_Texto apresentado_
Quando comemos, especialmente alimentos ricos em açúcar, gordura ou sal, o cérebro liberta dopamina, que produz sensações de prazer. Este mecanismo é semelhante ao observado nas dependências, onde a substância ou comportamento viciante causa um aumento na libertação de dopamina. Com o tempo, assim como nas dependências, o corpo pode adaptar-se a essa elevação de dopamina, e tem como consequência a diminuição na sensação de recompensa e prazer. Isso pode resultar numa necessidade de consumir mais alimentos para alcançar o mesmo nível de satisfação, um padrão similar ao aumento da tolerância observado nas dependências.
Algumas pesquisas científicas sugerem que tanto fatores genéticos quanto ambientais influenciam a sensibilidade dos circuitos de recompensa do cérebro. Isto é, indivíduos com maior sensibilidade podem estar mais propensos a esta “fome emocional” e à compulsão alimentar. A ativação repetida desses circuitos de recompensa tem implicações para a saúde física e mental. Por exemplo, pode contribuir para o desenvolvimento de perturbações alimentares (anorexia e bulimia), perturbações de ansiedade, perturbações depressivas, obesidade, doenças cardio-vasculares, entre muitas outras relacionadas com o controlo de impulsos e a regulação emocional. Compreender estes mecanismos neurobiológicos é essencial para a identificação do problema e para o desenvolvimento de tratamentos mais eficazes da “fome emocional”.
Há que relembrar que nem sempre esta recompensa emocional evoluiu para um problema. Ela está presente em quase todas as pessoas. Ao longo de todo o ciclo de vida e na grande maioria das vezes é devidamente identificada e o próprio é capaz de agir através da modificação comportamental e de auto-controlo. Contudo, quando tal não acontece é muito importante recorrer a ajuda profissional e muitas vezes multidisciplinar, por exemplo, psicólogo e nutricionista.
Estratégias de intervenção psicológica, como a terapia cognitivo-comportamental e programas de mindfulness, são muitas vezes usadas para ajudar indivíduos a desenvolver uma relação mais saudável com a comida e a reconhecer e gerir as emoções de forma mais eficaz. É crucial a conscientização das conexões entre emoções e hábitos alimentares.
Em conclusão, a relação entre emoção e alimentação existe e é um campo de estudo vital, pois afeta profundamente a saúde mental e o bem-estar. O entendimento desta relação é essencial para abordar uma variedade de questões psicológicas e para a promoção da saúde e prevenção de doenças físicas e psíquicas.
Sugestões
- Conheça-se e identifique os seus gatilhos emocionais. Aprenda a conhecer-se e aos seus hábitos alimentares. Faça um diário onde regista o que comeu e como se sentiu. Identificar o comportamento alimentar, os alimentos que o confortam e associá-los a um estado emocional é fundamental para a mudança.
- Aprenda a desviar a atenção nos momentos de “fome emocional”. Quando surgir aquela sensação de urgência para comer faça por focar a sua atenção numa outra coisa, por exemplo, sair de casa, telefonar a um amigo, fazer um jogo, ouvir a sua música preferida, etc. Grande parte das vezes, ao desviar a atenção por cinco minutos faz com que o cérebro “se esqueça” daquela necessidade.
- Cuide de si todos os dias. O auto-cuidado é essencial para a promoção do bem estar físico e psicológico. Identifique atividades prazerosas, fomente relações sociais saudáveis, pratique exercício físico, faça escolhas alimentares equilibradas, mas que o satisfaçam, partilhe o que sente, ajuda a reduzir as emoções negativas.
- Procure ajuda profissional. Sempre que sentir que não tem controlo alimentar e/ou que apresenta sintomas físicos e/ou psíquicos descritos acima procure a ajuda de um profissional de saúde. Faça-o o mais precocemente possível para que o sucesso seja mais rápido e eficaz.

Entradas de dados guardadas:

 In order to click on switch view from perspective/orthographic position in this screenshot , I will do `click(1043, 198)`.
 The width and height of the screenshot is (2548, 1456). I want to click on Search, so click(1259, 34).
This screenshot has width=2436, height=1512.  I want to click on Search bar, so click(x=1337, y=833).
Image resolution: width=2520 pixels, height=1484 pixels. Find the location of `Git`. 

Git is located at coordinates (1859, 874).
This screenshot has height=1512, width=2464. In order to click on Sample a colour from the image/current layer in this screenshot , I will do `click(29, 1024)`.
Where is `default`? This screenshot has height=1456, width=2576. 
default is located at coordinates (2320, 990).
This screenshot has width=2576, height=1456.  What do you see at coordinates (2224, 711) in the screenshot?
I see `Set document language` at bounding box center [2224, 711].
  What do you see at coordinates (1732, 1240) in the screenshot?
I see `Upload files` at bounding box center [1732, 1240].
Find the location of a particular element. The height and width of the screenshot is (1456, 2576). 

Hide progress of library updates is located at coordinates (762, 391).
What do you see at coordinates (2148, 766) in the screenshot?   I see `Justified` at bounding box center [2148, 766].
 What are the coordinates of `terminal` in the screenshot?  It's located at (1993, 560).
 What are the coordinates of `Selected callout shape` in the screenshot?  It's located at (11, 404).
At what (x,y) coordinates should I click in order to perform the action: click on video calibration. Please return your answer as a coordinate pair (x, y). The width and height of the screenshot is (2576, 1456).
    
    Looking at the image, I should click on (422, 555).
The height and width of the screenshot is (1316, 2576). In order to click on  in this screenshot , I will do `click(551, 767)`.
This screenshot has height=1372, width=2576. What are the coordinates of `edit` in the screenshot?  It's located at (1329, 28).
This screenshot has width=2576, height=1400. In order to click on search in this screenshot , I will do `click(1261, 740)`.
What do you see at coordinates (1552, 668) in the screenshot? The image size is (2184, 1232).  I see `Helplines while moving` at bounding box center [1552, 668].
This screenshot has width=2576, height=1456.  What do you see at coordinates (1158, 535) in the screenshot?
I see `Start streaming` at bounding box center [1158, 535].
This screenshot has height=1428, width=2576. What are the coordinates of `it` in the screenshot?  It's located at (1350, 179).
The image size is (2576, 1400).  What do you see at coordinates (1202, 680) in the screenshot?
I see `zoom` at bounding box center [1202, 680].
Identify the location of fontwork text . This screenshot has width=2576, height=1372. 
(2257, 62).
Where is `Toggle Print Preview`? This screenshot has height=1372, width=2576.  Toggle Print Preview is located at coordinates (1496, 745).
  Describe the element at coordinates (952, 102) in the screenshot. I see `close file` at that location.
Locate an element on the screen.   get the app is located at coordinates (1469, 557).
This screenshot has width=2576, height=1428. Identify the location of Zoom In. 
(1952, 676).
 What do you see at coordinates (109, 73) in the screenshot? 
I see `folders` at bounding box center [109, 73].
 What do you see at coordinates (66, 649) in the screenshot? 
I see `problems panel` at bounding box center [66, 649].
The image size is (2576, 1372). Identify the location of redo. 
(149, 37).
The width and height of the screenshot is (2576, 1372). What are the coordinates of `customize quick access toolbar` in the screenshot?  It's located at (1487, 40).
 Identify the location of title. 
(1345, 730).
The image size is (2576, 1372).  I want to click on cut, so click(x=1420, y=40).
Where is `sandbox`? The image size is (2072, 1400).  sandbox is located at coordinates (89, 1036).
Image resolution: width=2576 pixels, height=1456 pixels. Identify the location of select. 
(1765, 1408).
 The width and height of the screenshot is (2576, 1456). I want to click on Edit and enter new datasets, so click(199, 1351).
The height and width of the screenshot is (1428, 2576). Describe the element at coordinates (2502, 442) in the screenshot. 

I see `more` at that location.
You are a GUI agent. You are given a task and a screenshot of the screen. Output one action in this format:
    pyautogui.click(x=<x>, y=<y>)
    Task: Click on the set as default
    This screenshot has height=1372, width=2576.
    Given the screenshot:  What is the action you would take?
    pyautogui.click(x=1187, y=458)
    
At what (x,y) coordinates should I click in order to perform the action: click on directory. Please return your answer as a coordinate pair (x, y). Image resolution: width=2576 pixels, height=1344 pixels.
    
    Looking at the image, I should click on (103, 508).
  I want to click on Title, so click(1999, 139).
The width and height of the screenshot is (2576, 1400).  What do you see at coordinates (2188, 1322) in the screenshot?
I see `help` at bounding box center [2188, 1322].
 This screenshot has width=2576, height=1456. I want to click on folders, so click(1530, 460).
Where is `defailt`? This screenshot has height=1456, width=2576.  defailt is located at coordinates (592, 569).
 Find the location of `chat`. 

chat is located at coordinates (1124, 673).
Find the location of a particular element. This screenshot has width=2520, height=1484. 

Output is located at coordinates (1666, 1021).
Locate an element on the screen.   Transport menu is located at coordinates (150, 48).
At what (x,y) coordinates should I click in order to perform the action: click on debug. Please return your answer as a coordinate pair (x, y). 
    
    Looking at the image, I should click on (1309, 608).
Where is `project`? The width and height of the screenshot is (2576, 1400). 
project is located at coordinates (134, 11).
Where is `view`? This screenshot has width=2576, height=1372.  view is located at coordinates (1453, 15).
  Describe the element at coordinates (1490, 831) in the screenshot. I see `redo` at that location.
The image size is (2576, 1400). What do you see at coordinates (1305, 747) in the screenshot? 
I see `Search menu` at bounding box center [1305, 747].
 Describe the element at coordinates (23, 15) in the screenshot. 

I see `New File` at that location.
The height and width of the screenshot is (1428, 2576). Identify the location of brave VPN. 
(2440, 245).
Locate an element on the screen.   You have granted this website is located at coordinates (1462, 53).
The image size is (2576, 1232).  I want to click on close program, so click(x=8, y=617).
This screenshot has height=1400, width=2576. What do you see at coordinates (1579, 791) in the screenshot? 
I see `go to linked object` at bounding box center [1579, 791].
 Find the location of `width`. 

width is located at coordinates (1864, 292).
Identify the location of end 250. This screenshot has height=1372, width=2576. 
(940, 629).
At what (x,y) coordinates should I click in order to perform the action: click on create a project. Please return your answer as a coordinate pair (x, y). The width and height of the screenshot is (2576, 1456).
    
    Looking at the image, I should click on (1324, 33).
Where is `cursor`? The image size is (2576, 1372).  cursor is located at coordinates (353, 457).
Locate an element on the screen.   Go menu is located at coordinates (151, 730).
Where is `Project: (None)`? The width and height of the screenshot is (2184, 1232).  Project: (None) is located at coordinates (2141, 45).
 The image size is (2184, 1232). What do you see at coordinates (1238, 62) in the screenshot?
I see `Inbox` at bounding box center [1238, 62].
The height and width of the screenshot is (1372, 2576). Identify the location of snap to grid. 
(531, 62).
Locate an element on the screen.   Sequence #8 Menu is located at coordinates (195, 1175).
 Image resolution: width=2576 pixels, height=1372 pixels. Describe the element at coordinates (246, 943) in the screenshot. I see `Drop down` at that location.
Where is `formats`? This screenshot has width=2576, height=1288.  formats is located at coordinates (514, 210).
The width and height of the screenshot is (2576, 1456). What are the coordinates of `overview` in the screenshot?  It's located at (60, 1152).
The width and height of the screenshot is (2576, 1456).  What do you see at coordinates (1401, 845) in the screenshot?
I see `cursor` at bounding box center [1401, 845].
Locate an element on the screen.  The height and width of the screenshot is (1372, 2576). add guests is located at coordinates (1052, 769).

_Questões de estudo_
A - Resuma o texto sobre a fome emocional em duas frases.
B - Segundo o texto sobre a fome emocional, que profissionais são dados como exemplo de ajuda multidisciplinar?
C - Transcreva do texto sobre a fome emocional o trecho entre "- Aprenda a" e "as emoções negativas.", inclusive.

_Resultados do exercício_
A - Comer alimentos ricos em açúcar, gordura ou sal faz o cérebro libertar dopamina, num mecanismo semelhante ao das dependências que, com o tempo, pode levar a consumir mais alimentos para alcançar a mesma satisfação. A ativação repetida destes circuitos de recompensa pode contribuir para várias perturbações e doenças, pelo que se sugere identificar os gatilhos emocionais, desviar a atenção, cuidar de si todos os dias e procurar ajuda profissional.

B - O psicólogo e o nutricionista.

C -
- Aprenda a desviar a atenção nos momentos de “fome emocional”. Quando surgir aquela sensação de urgência para comer faça por focar a sua atenção numa outra coisa, por exemplo, sair de casa, telefonar a um amigo, fazer um jogo, ouvir a sua música preferida, etc. Grande parte das vezes, ao desviar a atenção por cinco minutos faz com que o cérebro “se esqueça” daquela necessidade.
- Cuide de si todos os dias. O auto-cuidado é essencial para a promoção do bem estar físico e psicológico. Identifique atividades prazerosas, fomente relações sociais saudáveis, pratique exercício físico, faça escolhas alimentares equilibradas, mas que o satisfaçam, partilhe o que sente, ajuda a reduzir as emoções negativas.